Andy Ricker has an insatiable thirst for the unknown. Born in North Carolina, he’s been globetrotting since his 20’s, backpacking through New Zealand, Australia and Europe before discovering his true love: Thailand. His love of Thailand inspired the birth of Pok Pok, a restaurant that quickly became one of the most celebrated institutions in Portland, Oregon. Its success grew into an empire all its own (or a religion, depending on how you feel about Andy’s tangy fish sauce wings), culminating in Pok Pok locations springing up from Los Angeles to New York. Since then Andy’s received generous praise from GQ to Bon Appetit for his bold, innovative flavors. He earned his first James Beard Award for Best Chef in 2011, wrote a cookbook in 2013 and went on to earn a second James Beard Award for his breathtaking essay on curries in Saveur magazine in 2014. A spice enthusiast with a heart of gold, Andy goes back to Thailand every year to hone his craft, forever humbling us with his devotion and willingness to learn.
He never stops learning.
Andy devotes a few months to every year to studying in Thailand. He spends this time traveling through the country in search of new ingredients, dishes and the extraordinary people who make them, making him one of the most knowledgeable, curious chefs we know.
He’s an adventurer through and through.
Andy’s approach to food? “Just try everything.” No matter how foreign or novel, Andy’s willingness to embrace new things makes him one of our favorite people to travel with.

■ Data extract:
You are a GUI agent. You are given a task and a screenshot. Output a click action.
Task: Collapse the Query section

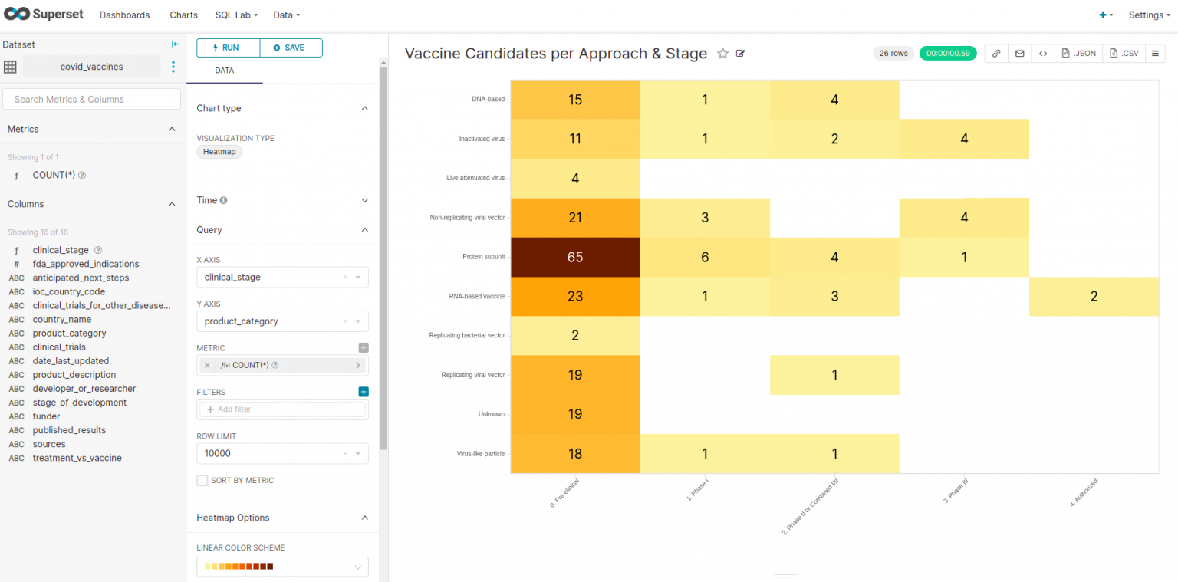click(x=366, y=230)
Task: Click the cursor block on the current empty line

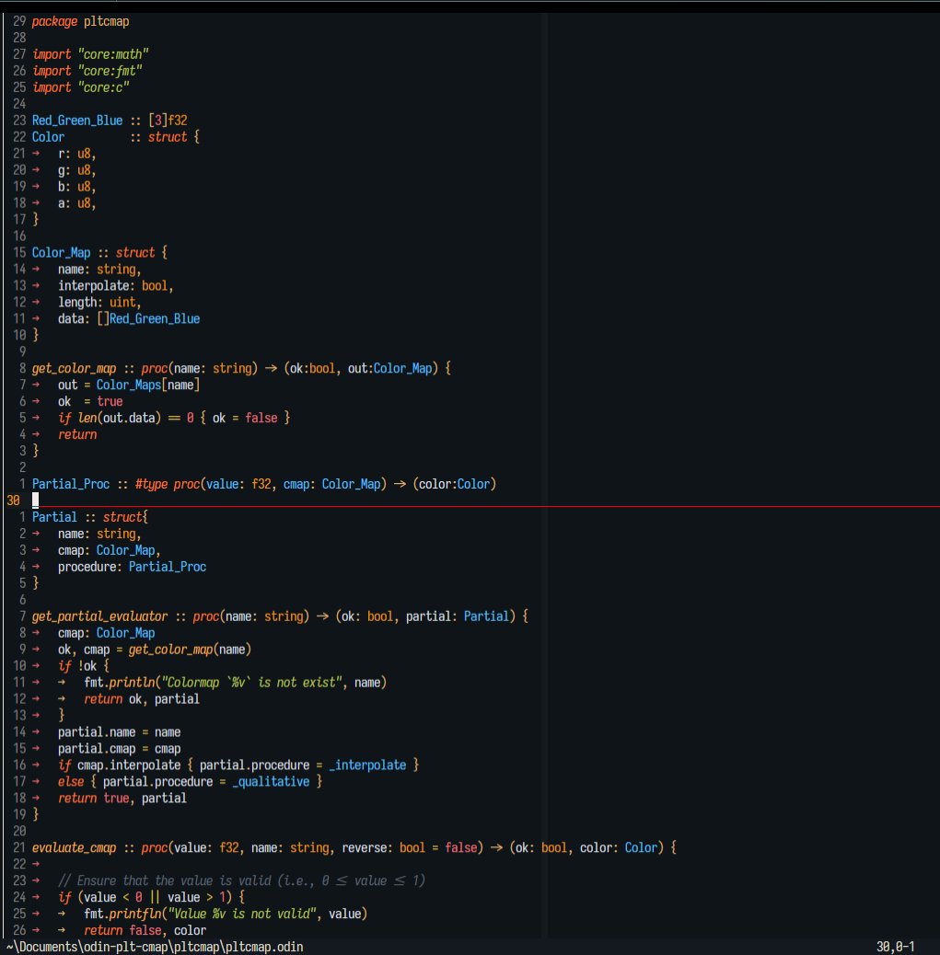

■ Written instruction: Pick up the profile of chef Andy Ricker after its last sentence and keep writing.

■ Response:
He loves to experiment.
Andy’s always eager to bring something new to Thai food stateside. He honors native Thai dishes by preserving their powerful spices rather than taming them for Western palates, an approach best exemplified in Pok Pok’s famously addictive fish sauce glazed chicken wings.
Exotic Eats Ahead
There’s a whole world of brand new flavors, textures, sights and sounds just waiting to be discovered. We’ll begin in the Phang-gna province and work our way south, eating and drinking merrily as we go. Expect to try new ingredients like fragrant Kaffir lime, galangal and lemongrass, freshly cooked snacks from street vendors and plenty of colorful, spicy regional curries.
Travel With Heart
We believe giving back enriches our travel experience. That’s why we do our best to work with businesses that share our commitment to using travel to better the communities we visit, honoring sustainable practices and local initiatives whenever we go.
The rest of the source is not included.